**TASK OBJECTIVE:** In the entries that follow, the first line to write out is the one containing "Insurance investigator (143, 2166)", and the last is the one containing "Appointment scheduler (147, 2192)". Reproduce that stretch exactly, with nothing before or after it.

=== THE DATA ===

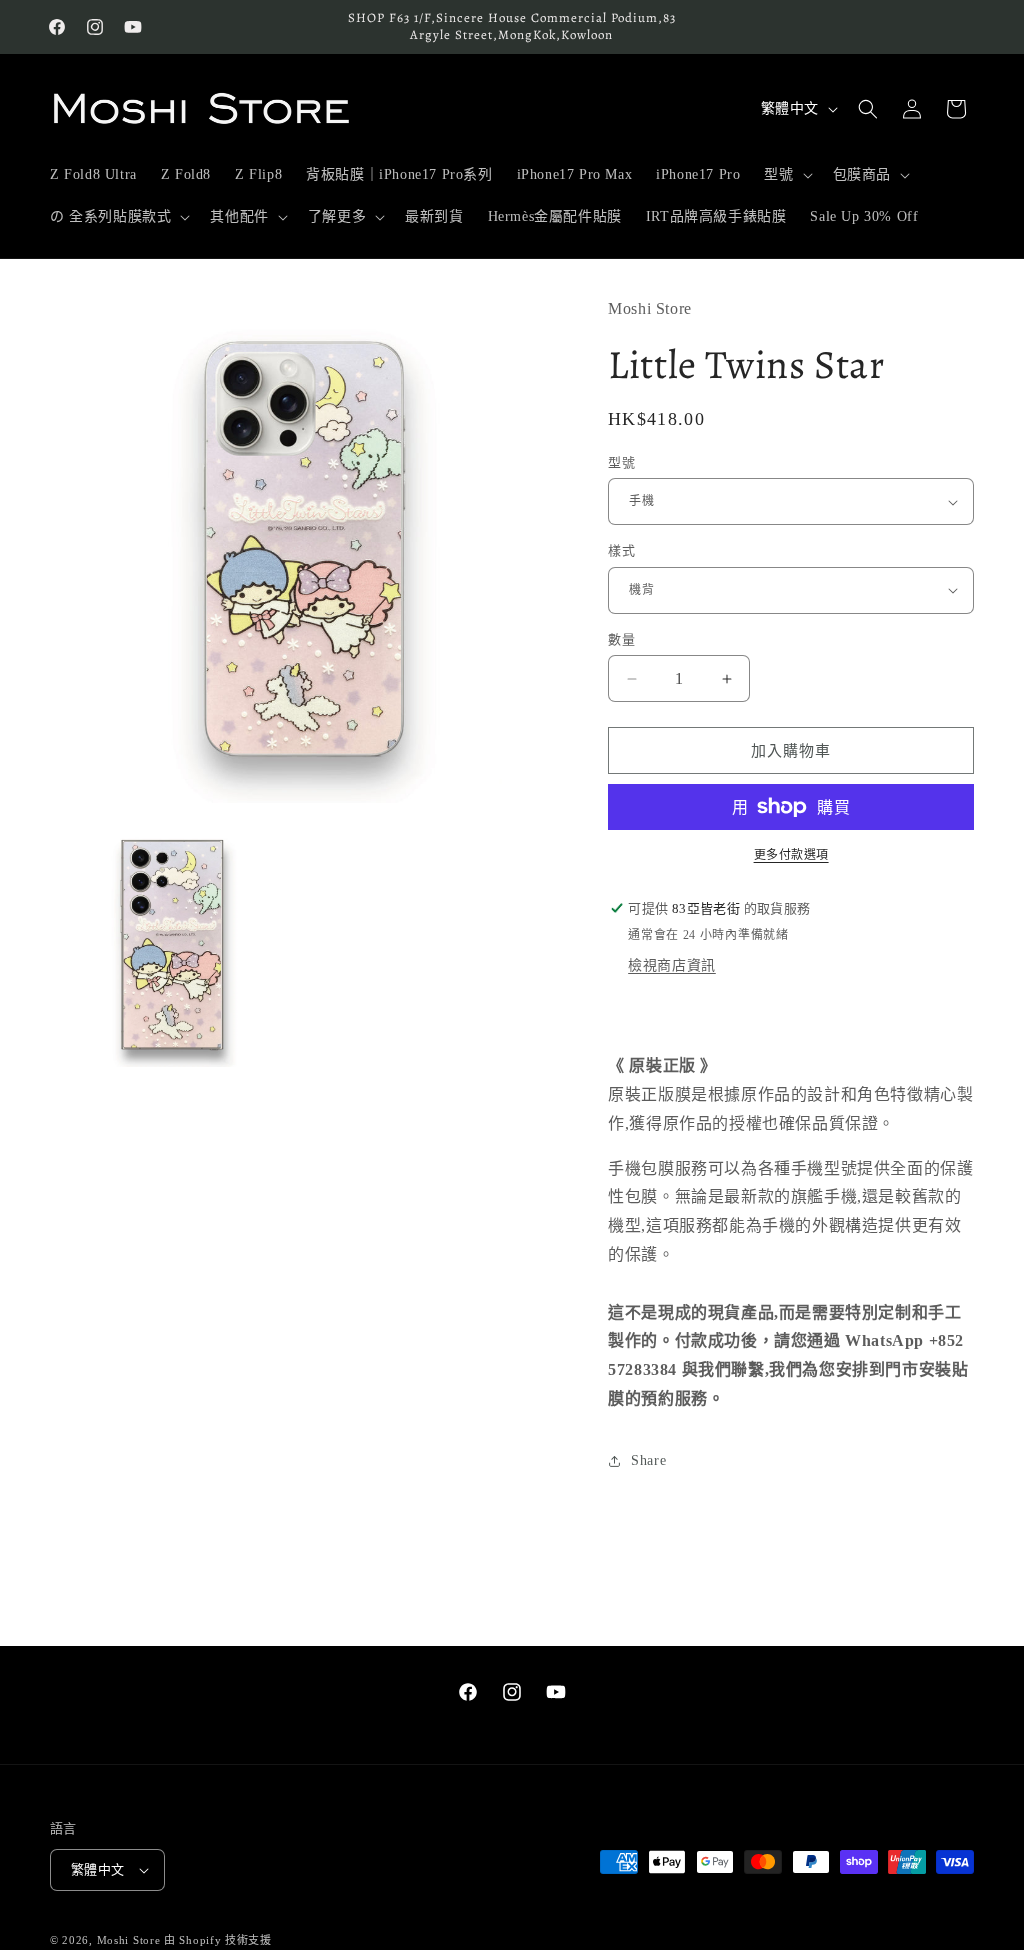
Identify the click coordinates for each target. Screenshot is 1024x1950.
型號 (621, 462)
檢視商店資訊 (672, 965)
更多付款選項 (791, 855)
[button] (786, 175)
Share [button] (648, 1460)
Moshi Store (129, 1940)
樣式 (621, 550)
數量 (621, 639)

===
=== THE DATA ===

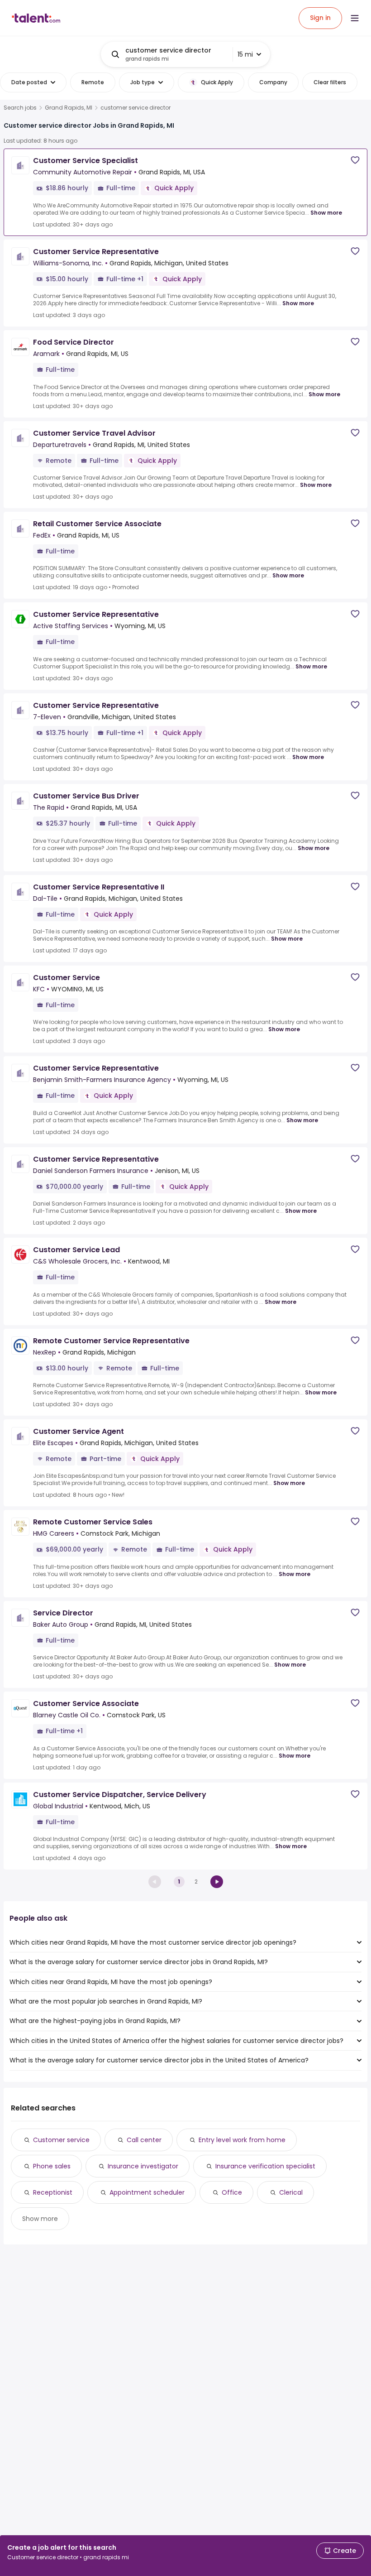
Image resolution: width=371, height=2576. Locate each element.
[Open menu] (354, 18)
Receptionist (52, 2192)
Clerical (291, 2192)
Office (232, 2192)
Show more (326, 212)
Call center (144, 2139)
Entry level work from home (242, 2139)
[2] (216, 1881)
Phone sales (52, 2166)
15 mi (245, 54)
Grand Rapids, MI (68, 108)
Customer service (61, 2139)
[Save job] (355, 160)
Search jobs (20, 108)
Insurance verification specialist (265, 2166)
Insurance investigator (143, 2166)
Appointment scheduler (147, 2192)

===

**RESULT OF THIS EXERCISE:**
Insurance investigator (143, 2166)
Appointment scheduler (147, 2192)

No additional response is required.